# Documenting the 10oz diet 7up from Canada



## Canadacan (May 17, 2016)

I have Included the 'Like' because it was the predecessor to diet 7up and was introduced in 1963,...by 1969 is was discontinued because of a ban on cyclamate and came back in 1970 as Diet 7up. In 1973 it was renamed Sugar free and then back to Diet in 1979.....I'm not certain that last bit of information is true as it is from Wik... from what I know about other brands they ran diet= (sugar free) and calorie reduced= (contains sugar) at the same time.The thing is both products are ultimately referred to as Diet 7up
I think I have a good representation of the known bottles but you never know what might show up. I have included the years from the bottles date codes in the list and indicate the type of label.

Like- 1966- ACL
7up- 1971- ACL
7up- 1973- ACL
7up- 1973- ACL
7up- 1975- ACL- sugar free
7up- 1974- paper
7up- 1978- paper- Improved taste
7up- 1986- paper
7up- 1988- paper
7up- 1986- ACL


----------



## iggyworf (May 17, 2016)

Canadacan, those are awesome! I don't come across any of those too often in the states. Thanx for posting those.


----------



## RCO (May 17, 2016)

found a like once when swimming before but acl was mostly gone , haven't seen or found any of the diet bottles before . 
one diet 7 up item I do have is an old can , its been sitting in my junk pile for a while and I can't remember where I found it , its very bad shape but clearly for diet 7 up , I had been meaning to throw it out actually but hadn't seen one before so didn't know what to do with it


----------



## Canadacan (May 17, 2016)

Hey no problem iggy!...love to share 
The Like cans are very scarce!...maybe your a closet can collector and don't have the Heart to throw it out!... Lol.
I'm probably one of the very few that collect both bottles and cans, I have here in my collection pretty much all the corresponding cans!... I will post some photos.
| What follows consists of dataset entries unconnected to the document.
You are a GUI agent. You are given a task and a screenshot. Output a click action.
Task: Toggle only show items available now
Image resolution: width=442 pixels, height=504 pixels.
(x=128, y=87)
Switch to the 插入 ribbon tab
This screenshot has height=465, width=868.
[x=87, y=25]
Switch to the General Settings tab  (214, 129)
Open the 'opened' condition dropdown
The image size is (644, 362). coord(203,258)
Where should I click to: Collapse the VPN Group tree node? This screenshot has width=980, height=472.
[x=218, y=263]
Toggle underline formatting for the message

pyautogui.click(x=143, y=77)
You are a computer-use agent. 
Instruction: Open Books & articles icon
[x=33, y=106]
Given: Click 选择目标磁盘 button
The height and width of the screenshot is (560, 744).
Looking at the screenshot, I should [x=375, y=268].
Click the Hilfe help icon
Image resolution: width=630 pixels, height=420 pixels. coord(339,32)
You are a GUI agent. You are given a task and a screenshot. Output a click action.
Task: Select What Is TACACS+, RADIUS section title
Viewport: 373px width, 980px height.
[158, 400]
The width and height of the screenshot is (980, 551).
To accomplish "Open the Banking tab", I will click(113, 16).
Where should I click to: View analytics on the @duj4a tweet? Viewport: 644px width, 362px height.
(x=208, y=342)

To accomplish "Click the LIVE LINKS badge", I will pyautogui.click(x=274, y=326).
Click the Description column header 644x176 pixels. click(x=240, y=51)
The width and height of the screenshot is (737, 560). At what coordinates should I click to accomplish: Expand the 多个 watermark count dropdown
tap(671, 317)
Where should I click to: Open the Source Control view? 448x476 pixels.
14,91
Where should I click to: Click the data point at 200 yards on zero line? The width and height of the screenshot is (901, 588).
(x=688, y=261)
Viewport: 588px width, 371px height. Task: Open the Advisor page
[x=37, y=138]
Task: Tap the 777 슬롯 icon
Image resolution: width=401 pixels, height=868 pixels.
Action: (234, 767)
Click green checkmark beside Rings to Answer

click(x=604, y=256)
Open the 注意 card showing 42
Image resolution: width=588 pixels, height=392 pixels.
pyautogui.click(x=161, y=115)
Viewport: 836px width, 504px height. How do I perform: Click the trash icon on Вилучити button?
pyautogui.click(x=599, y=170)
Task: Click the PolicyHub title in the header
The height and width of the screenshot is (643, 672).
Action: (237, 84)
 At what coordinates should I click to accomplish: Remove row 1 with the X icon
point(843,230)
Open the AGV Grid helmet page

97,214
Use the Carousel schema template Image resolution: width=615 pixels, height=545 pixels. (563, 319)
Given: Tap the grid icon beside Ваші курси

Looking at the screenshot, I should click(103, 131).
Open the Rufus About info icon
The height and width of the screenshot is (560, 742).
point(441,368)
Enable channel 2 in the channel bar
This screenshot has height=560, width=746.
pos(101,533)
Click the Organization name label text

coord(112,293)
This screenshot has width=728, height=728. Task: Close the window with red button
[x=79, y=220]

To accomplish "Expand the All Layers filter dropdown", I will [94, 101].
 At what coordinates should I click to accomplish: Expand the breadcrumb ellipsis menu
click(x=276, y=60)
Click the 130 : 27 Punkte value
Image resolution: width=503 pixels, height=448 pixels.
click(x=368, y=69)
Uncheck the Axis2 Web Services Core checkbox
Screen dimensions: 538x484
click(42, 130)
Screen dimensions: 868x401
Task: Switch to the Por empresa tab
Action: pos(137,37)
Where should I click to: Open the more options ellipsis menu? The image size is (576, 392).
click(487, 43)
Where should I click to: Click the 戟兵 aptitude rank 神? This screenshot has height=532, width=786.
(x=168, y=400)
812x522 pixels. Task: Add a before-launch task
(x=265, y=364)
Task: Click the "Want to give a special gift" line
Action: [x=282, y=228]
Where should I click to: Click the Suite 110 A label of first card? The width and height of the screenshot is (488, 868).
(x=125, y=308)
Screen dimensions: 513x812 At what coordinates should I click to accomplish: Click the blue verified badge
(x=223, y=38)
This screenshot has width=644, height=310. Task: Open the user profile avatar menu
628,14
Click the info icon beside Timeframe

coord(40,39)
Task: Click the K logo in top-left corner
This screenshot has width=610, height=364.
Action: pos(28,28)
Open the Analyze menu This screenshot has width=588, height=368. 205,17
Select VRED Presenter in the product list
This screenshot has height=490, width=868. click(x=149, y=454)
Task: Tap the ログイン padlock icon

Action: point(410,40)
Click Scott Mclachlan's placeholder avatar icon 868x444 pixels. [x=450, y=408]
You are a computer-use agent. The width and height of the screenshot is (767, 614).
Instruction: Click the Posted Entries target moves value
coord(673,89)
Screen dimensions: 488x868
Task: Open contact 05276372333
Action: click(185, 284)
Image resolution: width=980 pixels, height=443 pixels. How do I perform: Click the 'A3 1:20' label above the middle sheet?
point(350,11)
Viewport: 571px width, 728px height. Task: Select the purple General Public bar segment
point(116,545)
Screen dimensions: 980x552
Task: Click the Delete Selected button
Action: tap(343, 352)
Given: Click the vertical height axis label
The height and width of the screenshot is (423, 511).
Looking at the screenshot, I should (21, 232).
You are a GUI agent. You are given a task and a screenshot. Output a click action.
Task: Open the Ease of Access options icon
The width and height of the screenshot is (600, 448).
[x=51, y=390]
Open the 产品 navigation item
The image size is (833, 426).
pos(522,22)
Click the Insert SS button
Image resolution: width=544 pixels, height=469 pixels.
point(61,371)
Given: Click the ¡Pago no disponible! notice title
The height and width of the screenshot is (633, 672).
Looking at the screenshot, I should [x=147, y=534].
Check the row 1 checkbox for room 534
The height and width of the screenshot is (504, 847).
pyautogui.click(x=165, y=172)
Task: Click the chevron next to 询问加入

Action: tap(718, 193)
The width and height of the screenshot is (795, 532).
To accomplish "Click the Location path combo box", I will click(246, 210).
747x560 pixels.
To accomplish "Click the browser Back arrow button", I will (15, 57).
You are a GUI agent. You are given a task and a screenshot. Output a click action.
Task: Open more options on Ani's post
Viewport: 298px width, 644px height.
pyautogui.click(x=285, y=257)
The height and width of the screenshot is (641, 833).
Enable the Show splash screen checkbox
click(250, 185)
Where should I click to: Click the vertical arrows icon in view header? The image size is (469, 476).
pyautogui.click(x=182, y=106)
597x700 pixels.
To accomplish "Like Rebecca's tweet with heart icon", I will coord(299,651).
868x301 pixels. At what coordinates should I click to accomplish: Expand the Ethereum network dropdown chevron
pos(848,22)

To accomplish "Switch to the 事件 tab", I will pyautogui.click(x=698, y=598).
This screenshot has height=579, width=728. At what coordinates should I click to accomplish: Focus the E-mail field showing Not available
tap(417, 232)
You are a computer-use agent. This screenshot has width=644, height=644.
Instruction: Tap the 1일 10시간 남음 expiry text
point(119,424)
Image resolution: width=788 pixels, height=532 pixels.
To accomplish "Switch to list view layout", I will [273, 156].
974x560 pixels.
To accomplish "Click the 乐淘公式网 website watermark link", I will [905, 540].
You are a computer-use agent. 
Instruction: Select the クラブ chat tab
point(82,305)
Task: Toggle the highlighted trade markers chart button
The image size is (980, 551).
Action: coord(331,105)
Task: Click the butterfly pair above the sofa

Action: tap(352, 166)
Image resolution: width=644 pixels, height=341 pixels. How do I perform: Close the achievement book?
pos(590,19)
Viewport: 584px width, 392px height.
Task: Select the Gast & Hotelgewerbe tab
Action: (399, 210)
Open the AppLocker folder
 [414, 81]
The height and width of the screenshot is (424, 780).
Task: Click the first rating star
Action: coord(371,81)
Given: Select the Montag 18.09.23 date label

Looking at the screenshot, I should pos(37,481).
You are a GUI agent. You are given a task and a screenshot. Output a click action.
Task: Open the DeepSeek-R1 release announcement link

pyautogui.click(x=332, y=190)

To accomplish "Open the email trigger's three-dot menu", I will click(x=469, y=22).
You have the bottle but do you have the can!?...


----------



## RCO (May 17, 2016)

I don't really collect cans , just come across them a lot when I'm looking for bottles and some I find interesting enough to take home and keep if there interesting to me or pop brands I'm interested in . 

is there a "  diet like " green no deposit no return bottle ? found a shard today in a dump and that appears to be what its from but not sure as only parts of it could be found


----------



## iggyworf (May 17, 2016)

I usually don't collect can's either. but I do have some. I think I have that red diet 7up one, but all my stuff is in crates while I redo my basement. Very nice!


----------



## Canadacan (May 17, 2016)

RCO I have not seen a NDNR 'Like' or even a diet 7up ..... I'd love for them to show up!


----------



## RCO (May 18, 2016)

Canadacan said:


> RCO I have not seen a NDNR 'Like' or even a diet 7up ..... I'd love for them to show up!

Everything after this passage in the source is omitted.